The Board of Review’s finding that appellant left his last work without making reasonable efforts to preserve his job rights is supported by substantial evidence.

Affirmed.

Arey, Jennings, Rogers, and Griffen, JJ., agree.

Andree Layton Roaf, Judge,

dissenting. I would reverse this case and remand for an award of benefits because I do not believe that the decision of the Board of Review is supported by substantial evidence and because our case law mandates an award of benefits where an employee leaves his job because of a reduction in pay. When Craig Wenzl returned to work on October 30, 1995, after an on-the-job injury, he received only 57% of his former pay, and a “trainee” whom he understood had been assigned to assist him was receiving his commissions. Wenzl worked two *26months without any clue from his employer that he would be returned to his former status.

Although Wenzl’s supervisor, District Manager Bill Luttrell, testified that he had actually assigned this trainee to Wenzl’s territory shortly after Wenzl’s accident, he never stated in the hearing that he had informed Wenzl of this, and Wenzl testified that he was never told this by Luttrell. Wenzl then worked for two months at approximately one-half of his former pay before resigning.

In Ladish Co. v. Breashears, 263 Ark. 48, 563 S.W.2d 419 (1978), the Board of Review found that Breashears left his job because of reduction in pay and a reclassification to a lower level. The Board of Review then concluded that this caused the work to become unsuitable and that Breashears left his last work for good cause. The Arkansas Supreme Court affirmed the action of the Board of Review in awarding unemployment benefits. See also Jackson v. Daniels, 269 Ark. 714, 600 S.W.2d 427 (Ark. App. 1980) (an act by the employer that does economic injury to the employee may be “good cause connected with the work”); Carpenter v. Director, 55 Ark. App. 39, 929 S.W.2d 177 (1996) (increased distance and risk of travel and costs of gasoline reducing appellant’s take-home pay was good cause to quit); and Morton v. Director of Labor, 22 Ark. App. 281, 742 S.W.2d 118 (1987) (a change in duties calling for less competence and lower remuneration is cause for work to become unsuitable and good cause for voluntarily quitting).

Although Luttrell testified that he intended to give Wenzl back his route around the first of February and see if he could handle it physically, he did not communicate his intent to Wenzl during the two months he worked at half pay or even when Wenzl handed in his resignation. Wenzl stated that he left his work for two reasons: because his wages were cut a thousand dollars a month and because he was having trouble physically meeting the demands of the job. Under our case law, these reasons constitute good cause connected with the work. Moreover, in Jackson v. Daniels, supra, this court stated that because an employee who voluntarily leaves his employment for good cause connected with the *27work is not required to preserve his job rights, “we attach no significance to . . . the abruptness of the claimant’s departure.”

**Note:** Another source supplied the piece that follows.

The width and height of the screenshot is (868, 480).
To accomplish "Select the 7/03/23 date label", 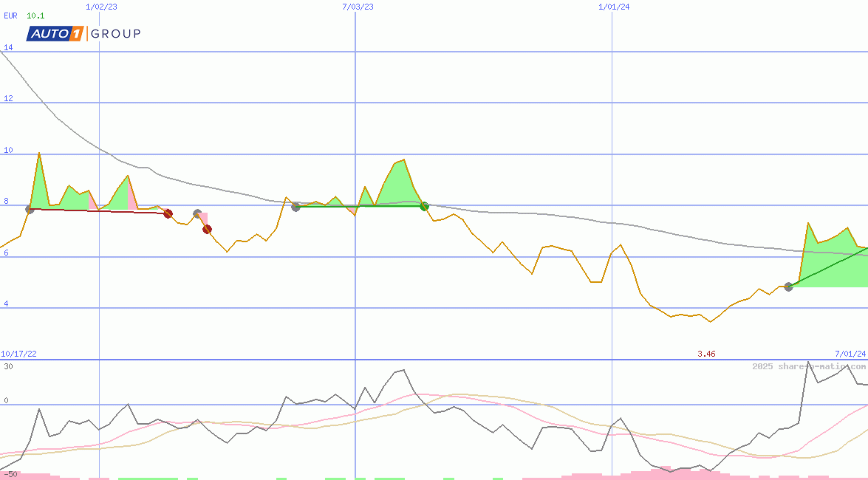I will tap(358, 7).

The majority relies on Teel v. Daniels, 270 Ark. 766, 606 S.W.2d 151 (Ark. App. 1980), in which this court stated that good cause is cause that would reasonably impel the average able-bodied, qualified worker to give up his or her employment. This standard depends on the worker’s perspective, at least impliedly, at the time that he decides to give up his job. An employer’s future plans, if not communicated to the worker by the time he makes his decision, obviously do not and should not figure into the analysis of whether the situation would justify the worker’s decision to quit. Yet the Board of Review and the majority rely on the employer’s assertion that Wenzl was going to be assigned a territory, to find that he did not leave his employment for good cause.

The majority has in essence created a “secret good intentions” defense for employers to assert after they have driven an employee out of a job. Workers are left to the mercy of employers’ good faith not to claim secret good intentions, a precarious position if it was the employer’s bad faith that forced the employee to resign. For the foregoing reasons, I would reverse and remand to the Board of Review for an award of benefits.